Vaccine safety will be evaluated by 1) recording the immediate adverse events for 30 minutes after immunization, 2) solicited adverse events for 7 days after each study vaccination, 3) unsolicited events for 28 days after each dose, and 4) serious adverse events 28 days after last dose of study vaccination.
All participants in all the study arms will receive a challenge dose of Rotarix® at visit 5following completion of primary series of vaccinations. Stool sample will be collected to evaluate vaccine viral shedding.

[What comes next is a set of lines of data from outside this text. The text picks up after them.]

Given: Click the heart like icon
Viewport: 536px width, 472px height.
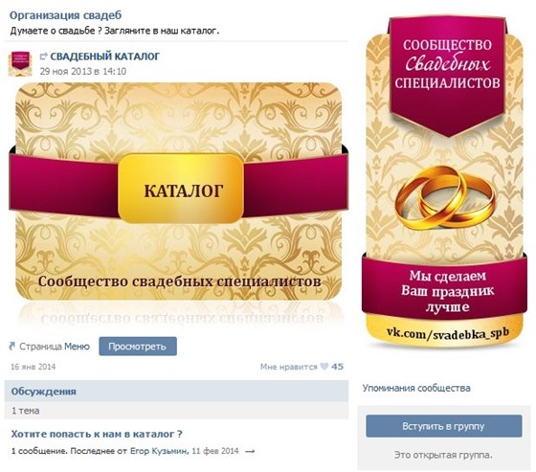Looking at the screenshot, I should click(324, 367).
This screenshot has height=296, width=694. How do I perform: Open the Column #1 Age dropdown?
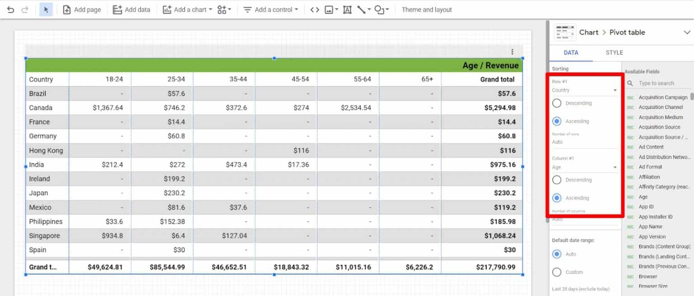pos(585,167)
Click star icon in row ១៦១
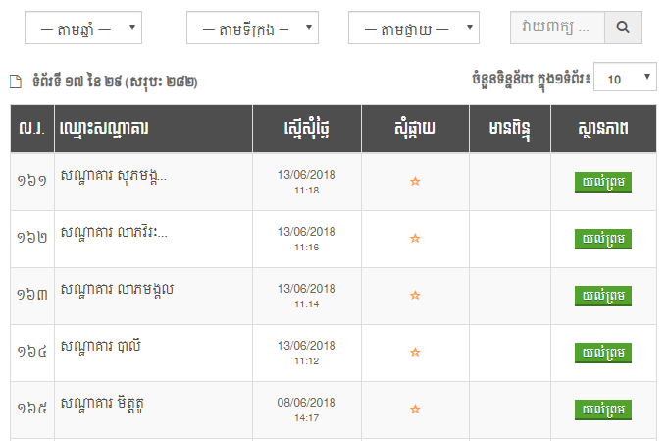This screenshot has width=667, height=441. point(415,182)
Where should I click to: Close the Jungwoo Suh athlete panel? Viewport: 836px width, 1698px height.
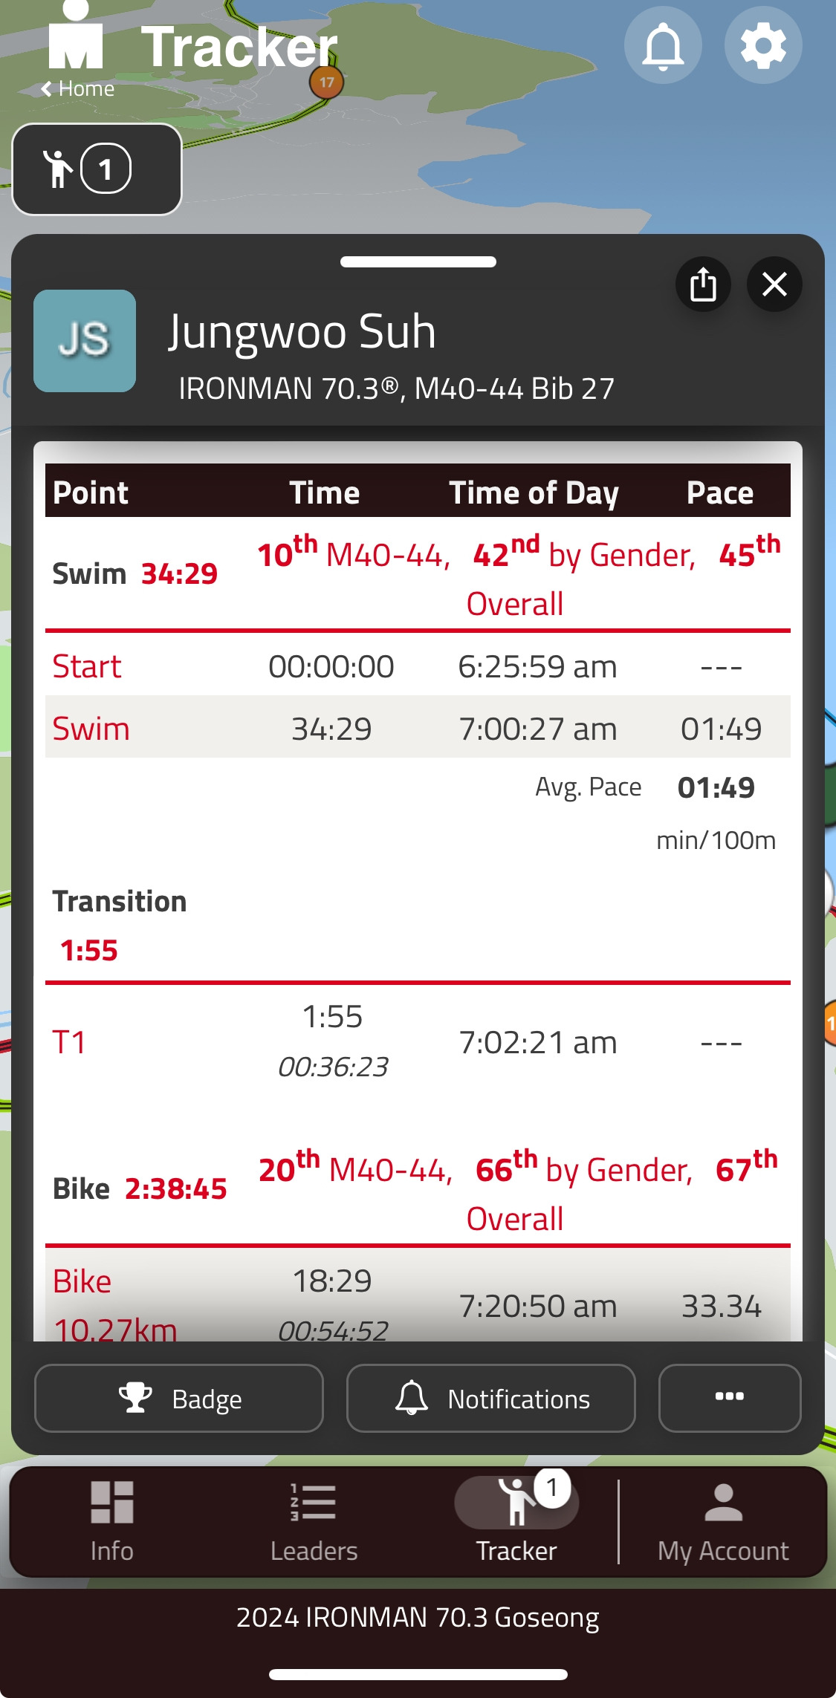coord(774,284)
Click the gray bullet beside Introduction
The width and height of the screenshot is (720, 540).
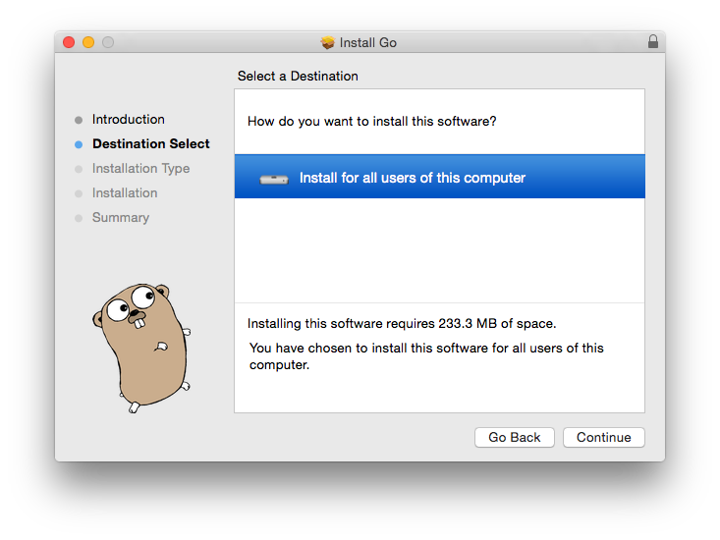point(79,120)
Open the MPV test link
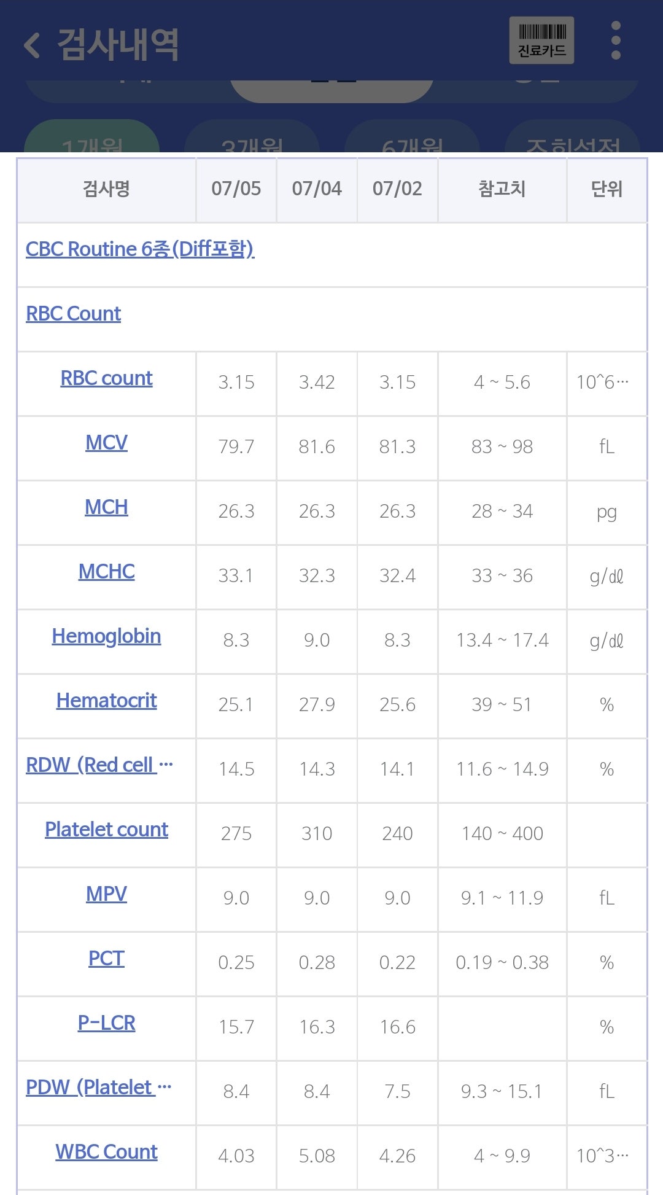663x1195 pixels. click(106, 893)
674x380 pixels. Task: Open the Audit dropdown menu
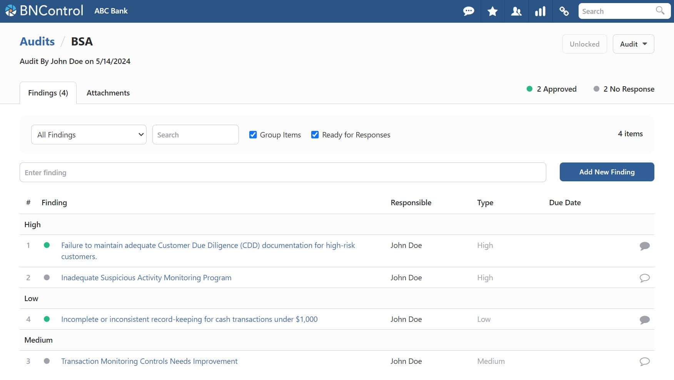pyautogui.click(x=633, y=44)
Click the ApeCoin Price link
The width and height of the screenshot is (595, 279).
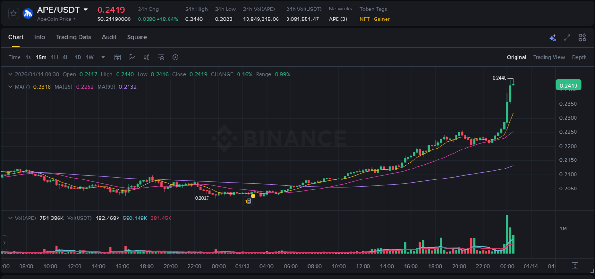coord(55,19)
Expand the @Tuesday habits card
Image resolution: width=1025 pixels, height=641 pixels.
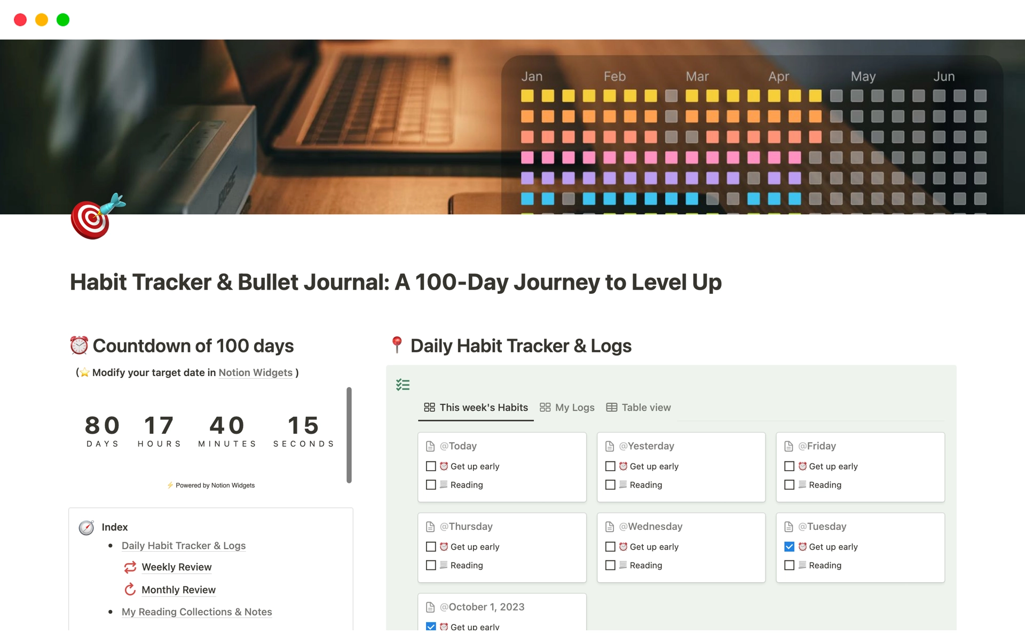(821, 526)
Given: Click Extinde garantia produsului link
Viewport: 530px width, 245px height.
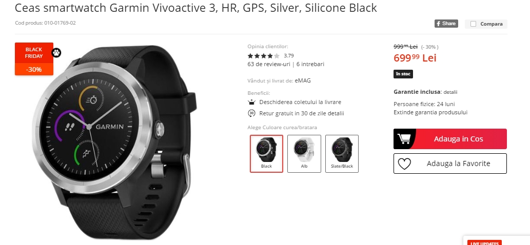Looking at the screenshot, I should pos(430,112).
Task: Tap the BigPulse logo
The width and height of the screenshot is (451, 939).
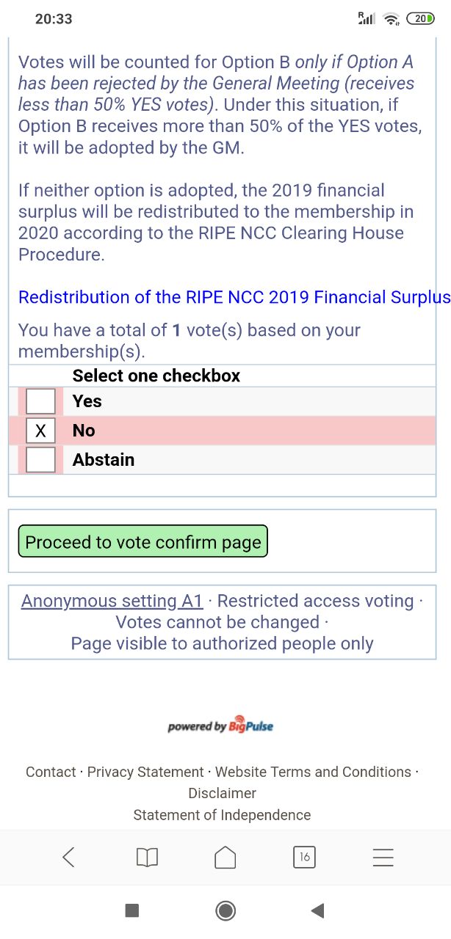Action: (x=220, y=726)
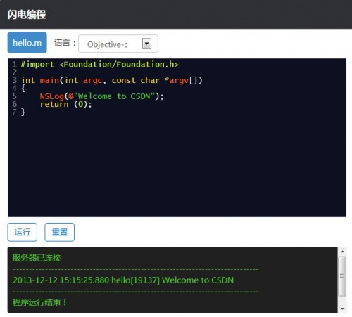This screenshot has height=317, width=352.
Task: Click line number 7 in the gutter
Action: point(15,112)
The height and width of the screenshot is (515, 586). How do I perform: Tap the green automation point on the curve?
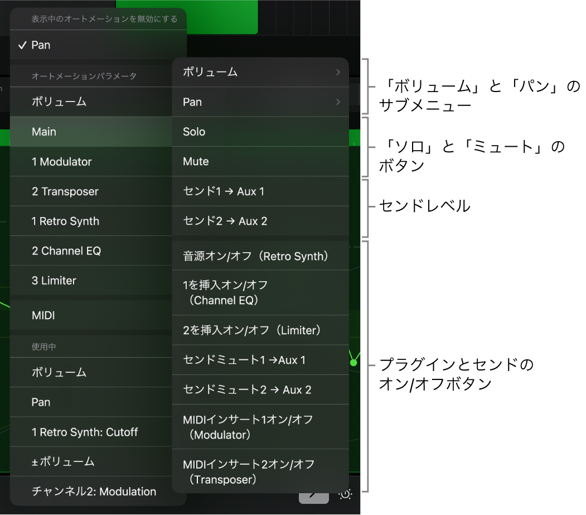pos(353,363)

The primary objective of the study is to compare the immunogenicity in participants receiving LORV co-administration with TV P2- VP8 or those receiving the TV P2-VP8 booster after receiving a standalone LORV primary series with the standalone LORV. A comparison of immune responses to birth dose of RV3-BB boosted with TV P2-VP8 to TV P2-VP8 administered alone will also be conducted. All primary immunogenicity analysis will be based on LORV specific serum anti-rotavirus IgA antibody concentration. Placebo administration (oral and parenteral) were appropriately placed to facilitate blinding.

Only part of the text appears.